Your objective: Your answer should be an exact copy of the data.

Record extracts:

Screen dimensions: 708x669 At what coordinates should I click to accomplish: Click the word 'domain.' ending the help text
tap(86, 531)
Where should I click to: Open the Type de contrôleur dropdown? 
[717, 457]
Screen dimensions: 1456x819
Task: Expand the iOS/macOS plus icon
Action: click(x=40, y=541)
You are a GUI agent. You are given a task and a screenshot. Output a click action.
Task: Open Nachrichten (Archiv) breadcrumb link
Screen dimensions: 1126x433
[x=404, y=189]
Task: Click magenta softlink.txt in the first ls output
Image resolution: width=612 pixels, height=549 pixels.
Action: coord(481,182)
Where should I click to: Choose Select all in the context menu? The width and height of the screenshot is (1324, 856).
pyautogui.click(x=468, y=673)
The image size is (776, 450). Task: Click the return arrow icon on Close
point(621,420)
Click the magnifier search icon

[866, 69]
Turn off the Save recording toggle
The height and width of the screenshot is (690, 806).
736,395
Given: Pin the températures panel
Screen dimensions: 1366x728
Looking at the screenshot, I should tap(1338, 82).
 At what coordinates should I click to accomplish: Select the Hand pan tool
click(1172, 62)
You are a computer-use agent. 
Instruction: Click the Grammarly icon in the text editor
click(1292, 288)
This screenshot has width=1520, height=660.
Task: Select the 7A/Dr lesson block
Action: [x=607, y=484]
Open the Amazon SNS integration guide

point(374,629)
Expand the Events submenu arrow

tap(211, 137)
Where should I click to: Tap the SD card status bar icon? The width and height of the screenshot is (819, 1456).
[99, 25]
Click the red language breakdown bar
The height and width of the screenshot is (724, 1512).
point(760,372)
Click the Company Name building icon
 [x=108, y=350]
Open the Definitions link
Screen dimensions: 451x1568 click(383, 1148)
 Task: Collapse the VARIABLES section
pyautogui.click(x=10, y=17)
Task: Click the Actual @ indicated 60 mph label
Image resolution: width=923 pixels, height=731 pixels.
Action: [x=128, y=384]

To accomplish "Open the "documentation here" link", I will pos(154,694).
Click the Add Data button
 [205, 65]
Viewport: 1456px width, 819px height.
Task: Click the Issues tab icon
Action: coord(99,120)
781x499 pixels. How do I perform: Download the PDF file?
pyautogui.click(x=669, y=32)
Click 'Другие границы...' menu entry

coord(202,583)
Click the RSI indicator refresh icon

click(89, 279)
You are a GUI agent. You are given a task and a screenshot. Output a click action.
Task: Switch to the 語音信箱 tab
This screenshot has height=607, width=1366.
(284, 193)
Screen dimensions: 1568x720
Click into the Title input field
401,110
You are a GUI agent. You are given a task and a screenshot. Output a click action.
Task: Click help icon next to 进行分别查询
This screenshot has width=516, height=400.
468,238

Task solution:
Screen dimensions: 708x669 At what coordinates should I click to accomplish: Click the word 'domain.' ending the help text
tap(86, 531)
Where should I click to: Open the Type de contrôleur dropdown? 
[717, 457]
Screen dimensions: 1456x819
Task: Expand the iOS/macOS plus icon
Action: click(x=40, y=541)
You are a GUI agent. You are given a task and a screenshot. Output a click action.
Task: Open Nachrichten (Archiv) breadcrumb link
Screen dimensions: 1126x433
[x=404, y=189]
Task: Click magenta softlink.txt in the first ls output
Image resolution: width=612 pixels, height=549 pixels.
Action: coord(481,182)
Where should I click to: Choose Select all in the context menu? The width and height of the screenshot is (1324, 856).
pyautogui.click(x=468, y=673)
The image size is (776, 450). Task: Click the return arrow icon on Close
point(621,420)
Click the magnifier search icon

[866, 69]
Turn off the Save recording toggle
The height and width of the screenshot is (690, 806).
736,395
Given: Pin the températures panel
Screen dimensions: 1366x728
Looking at the screenshot, I should tap(1338, 82).
 At what coordinates should I click to accomplish: Select the Hand pan tool
click(1172, 62)
You are a computer-use agent. 
Instruction: Click the Grammarly icon in the text editor
click(1292, 288)
This screenshot has width=1520, height=660.
Task: Select the 7A/Dr lesson block
Action: [x=607, y=484]
Open the Amazon SNS integration guide

point(374,629)
Expand the Events submenu arrow

tap(211, 137)
Where should I click to: Tap the SD card status bar icon? The width and height of the screenshot is (819, 1456).
[99, 25]
Click the red language breakdown bar
The height and width of the screenshot is (724, 1512).
point(760,372)
Click the Company Name building icon
 [x=108, y=350]
Open the Definitions link
Screen dimensions: 451x1568 click(383, 1148)
 Task: Collapse the VARIABLES section
pyautogui.click(x=10, y=17)
Task: Click the Actual @ indicated 60 mph label
Image resolution: width=923 pixels, height=731 pixels.
Action: [x=128, y=384]

To accomplish "Open the "documentation here" link", I will pos(154,694).
Click the Add Data button
 [205, 65]
Viewport: 1456px width, 819px height.
Task: Click the Issues tab icon
Action: coord(99,120)
781x499 pixels. How do I perform: Download the PDF file?
pyautogui.click(x=669, y=32)
Click 'Другие границы...' menu entry

coord(202,583)
Click the RSI indicator refresh icon

click(89, 279)
You are a GUI agent. You are given a task and a screenshot. Output a click action.
Task: Switch to the 語音信箱 tab
This screenshot has height=607, width=1366.
(284, 193)
Screen dimensions: 1568x720
Click into the Title input field
401,110
You are a GUI agent. You are given a task and a screenshot. Output a click action.
Task: Click help icon next to 进行分别查询
This screenshot has width=516, height=400.
468,238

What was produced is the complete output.